Credentials: MS, PhD
Position title: Assistant Professor
Phone: (608) 262-6269
1111 Highland Ave
Madison, WI 53705-2275
- Guo Lab
PhD, Plant Physiology, Chinese Academy of Sciences
Mechanisms of restenosis, proliferation and inflammation, retinal neurodegeneration and regeneration, neural progenitor/stem cells.
Treatments for cardiovascular disease, including angioplasty and bypass, frequently fail in large part because of the transition of normal vascular smooth muscle cells to a disease state. We have recently identified a molecular switch, that, when pharmacologically turned off, halts this disease-prone cellular transition. We are conducting in-depth research on this exciting finding, which may someday lead to improved methods for treating recurrent vascular disease.

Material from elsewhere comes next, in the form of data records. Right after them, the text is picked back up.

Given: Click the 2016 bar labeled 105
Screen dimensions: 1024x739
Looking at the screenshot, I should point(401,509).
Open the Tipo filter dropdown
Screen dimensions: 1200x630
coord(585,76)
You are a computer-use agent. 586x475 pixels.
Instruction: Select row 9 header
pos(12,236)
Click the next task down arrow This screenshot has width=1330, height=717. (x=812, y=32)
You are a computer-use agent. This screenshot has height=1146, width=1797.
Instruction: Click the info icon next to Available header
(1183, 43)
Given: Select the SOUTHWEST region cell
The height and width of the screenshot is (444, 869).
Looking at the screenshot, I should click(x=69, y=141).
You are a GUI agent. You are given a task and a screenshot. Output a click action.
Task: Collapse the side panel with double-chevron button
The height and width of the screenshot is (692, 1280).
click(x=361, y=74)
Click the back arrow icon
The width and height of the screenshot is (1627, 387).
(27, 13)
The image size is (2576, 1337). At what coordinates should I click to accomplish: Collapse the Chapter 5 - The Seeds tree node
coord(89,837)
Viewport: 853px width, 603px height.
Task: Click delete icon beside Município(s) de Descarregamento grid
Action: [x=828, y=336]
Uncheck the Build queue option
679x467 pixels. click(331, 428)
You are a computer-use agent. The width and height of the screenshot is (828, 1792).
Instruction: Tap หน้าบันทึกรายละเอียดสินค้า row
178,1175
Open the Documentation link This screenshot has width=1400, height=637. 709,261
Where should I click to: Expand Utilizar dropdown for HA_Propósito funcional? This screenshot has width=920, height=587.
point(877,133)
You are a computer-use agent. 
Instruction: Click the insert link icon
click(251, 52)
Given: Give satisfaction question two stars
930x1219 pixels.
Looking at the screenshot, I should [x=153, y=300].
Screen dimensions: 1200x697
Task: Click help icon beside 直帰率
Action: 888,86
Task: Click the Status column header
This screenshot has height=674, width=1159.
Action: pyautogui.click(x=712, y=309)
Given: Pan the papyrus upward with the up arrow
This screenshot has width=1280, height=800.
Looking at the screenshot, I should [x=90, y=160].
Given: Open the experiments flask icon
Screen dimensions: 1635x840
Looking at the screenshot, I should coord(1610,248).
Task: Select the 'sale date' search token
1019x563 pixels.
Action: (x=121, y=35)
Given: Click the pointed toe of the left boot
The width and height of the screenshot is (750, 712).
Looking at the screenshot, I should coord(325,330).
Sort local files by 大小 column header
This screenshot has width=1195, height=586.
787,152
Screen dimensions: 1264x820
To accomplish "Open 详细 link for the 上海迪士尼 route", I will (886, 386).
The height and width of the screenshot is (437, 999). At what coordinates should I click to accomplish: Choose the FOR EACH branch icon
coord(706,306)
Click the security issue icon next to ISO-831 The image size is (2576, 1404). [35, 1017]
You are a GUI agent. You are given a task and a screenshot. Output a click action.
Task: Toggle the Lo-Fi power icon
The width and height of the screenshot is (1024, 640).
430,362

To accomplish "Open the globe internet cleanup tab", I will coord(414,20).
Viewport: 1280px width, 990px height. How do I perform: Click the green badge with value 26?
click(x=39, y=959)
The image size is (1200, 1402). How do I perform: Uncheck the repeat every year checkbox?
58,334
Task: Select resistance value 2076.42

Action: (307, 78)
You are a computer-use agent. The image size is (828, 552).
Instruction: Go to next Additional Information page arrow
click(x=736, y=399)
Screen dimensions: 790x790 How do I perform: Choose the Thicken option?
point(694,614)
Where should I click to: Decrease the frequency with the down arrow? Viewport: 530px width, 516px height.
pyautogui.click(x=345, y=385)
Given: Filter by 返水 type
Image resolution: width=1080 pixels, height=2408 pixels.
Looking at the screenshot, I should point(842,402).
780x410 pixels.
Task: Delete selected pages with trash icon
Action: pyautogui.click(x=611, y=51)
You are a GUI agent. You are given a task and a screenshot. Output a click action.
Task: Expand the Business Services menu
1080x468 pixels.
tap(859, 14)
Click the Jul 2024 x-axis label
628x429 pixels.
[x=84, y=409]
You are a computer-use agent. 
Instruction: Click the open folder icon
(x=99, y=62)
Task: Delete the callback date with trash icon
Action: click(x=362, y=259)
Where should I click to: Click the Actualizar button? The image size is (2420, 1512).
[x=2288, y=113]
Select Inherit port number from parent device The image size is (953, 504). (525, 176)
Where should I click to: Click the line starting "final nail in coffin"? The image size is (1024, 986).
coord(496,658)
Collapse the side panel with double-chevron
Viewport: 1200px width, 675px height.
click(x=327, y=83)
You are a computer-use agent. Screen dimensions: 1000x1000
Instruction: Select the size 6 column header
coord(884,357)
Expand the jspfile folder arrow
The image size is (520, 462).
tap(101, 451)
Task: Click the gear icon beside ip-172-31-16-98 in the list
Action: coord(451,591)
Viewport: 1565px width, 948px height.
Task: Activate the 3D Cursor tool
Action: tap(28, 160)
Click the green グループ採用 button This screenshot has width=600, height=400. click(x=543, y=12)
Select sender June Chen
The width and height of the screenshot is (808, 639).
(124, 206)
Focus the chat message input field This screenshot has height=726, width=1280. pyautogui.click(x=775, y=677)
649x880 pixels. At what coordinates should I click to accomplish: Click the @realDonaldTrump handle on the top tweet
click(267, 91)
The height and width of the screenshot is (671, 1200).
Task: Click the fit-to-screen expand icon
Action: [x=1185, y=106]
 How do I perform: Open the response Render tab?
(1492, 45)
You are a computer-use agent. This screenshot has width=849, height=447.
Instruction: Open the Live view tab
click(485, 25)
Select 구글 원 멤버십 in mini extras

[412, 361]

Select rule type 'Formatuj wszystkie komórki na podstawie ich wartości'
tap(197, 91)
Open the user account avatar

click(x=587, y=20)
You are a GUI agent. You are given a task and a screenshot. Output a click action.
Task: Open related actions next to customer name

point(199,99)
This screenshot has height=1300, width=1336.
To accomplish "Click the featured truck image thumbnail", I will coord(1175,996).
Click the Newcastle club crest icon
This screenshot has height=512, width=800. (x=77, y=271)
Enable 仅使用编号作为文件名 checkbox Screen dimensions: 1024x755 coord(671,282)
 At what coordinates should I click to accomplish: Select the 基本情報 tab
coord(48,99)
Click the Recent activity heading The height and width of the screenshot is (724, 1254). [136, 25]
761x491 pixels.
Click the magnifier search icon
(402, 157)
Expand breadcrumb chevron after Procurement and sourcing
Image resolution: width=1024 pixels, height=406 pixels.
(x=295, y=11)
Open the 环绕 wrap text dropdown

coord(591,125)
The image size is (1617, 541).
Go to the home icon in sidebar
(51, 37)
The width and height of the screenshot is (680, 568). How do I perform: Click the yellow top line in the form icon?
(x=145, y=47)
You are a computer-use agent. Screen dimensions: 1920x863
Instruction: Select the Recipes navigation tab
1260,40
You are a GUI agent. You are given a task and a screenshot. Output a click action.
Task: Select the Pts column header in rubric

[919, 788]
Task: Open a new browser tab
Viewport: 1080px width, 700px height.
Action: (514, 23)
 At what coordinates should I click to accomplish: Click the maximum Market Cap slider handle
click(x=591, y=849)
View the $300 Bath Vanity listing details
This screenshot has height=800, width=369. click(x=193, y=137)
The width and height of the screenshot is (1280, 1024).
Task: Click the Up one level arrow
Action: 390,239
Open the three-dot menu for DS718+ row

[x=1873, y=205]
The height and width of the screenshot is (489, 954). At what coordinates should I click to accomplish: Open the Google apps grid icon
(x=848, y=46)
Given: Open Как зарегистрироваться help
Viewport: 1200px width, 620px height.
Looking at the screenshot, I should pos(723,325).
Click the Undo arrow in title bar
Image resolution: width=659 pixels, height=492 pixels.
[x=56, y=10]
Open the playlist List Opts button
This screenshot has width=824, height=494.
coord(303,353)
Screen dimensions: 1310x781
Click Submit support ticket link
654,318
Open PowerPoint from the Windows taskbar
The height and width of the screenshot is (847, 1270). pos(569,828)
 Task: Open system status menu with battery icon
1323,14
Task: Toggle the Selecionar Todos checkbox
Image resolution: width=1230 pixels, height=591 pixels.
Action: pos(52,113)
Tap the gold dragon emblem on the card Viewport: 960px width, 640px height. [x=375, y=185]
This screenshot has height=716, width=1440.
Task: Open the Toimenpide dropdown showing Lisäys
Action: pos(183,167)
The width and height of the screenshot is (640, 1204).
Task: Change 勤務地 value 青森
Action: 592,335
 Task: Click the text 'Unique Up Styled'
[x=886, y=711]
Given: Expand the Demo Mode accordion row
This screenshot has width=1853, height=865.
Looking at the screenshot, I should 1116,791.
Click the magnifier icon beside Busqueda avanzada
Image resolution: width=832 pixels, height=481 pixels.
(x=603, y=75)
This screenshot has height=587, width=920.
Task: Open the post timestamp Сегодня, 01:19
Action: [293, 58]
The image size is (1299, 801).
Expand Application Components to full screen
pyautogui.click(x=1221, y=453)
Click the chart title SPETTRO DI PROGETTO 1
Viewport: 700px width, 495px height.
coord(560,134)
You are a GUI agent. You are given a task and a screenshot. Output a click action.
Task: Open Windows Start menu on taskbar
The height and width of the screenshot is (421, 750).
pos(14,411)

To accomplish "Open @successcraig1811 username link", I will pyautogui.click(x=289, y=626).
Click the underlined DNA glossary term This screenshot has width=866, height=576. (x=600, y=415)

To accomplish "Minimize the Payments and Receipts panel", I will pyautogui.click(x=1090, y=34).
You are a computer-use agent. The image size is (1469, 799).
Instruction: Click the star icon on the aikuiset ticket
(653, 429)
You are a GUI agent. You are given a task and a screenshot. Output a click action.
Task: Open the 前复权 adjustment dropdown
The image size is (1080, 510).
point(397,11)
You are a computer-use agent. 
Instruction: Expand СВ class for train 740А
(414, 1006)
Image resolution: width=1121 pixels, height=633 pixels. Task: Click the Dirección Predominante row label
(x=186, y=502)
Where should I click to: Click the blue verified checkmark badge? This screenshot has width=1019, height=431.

We are focusing on the bromo and extraterminal (BET) family of proteins, termed epigenetic “readers”. In response to pathogenic stimuli, BET proteins couple with cell type- or cell state-specific transcription factors to activate the expression of a select set of genes which in concert drive cellular transition to a disease state. We are working to differentiate the functions of the various BET proteins and bromo-domains in smooth muscle cell pathogenic transition, and to identify the key transcription factors that are governed by BET proteins. To this end, we are making use of the CRISPR/Cas9 technology for knockout and mutagenesis, and ChIPseq and RNAseq for genome wide analyses.
In parallel, Dr. Guo’s laboratory is exploiting the potential of an endogenous neuroprotective pathway, the Sigma-1 receptor chaperone, in retinal neurons against cell death. We wish our research will produce critical knowledge of effective remedies for blinding retinal diseases, or in a broader sense, neurodegenerative diseases.
For translation, Dr. Guo’s lab is collaborating with bioengineering experts Dr. William Murphy and Dr. Sarah Gong and vascular surgeon Dr. Craig Kent to develop targeted drug delivery platforms.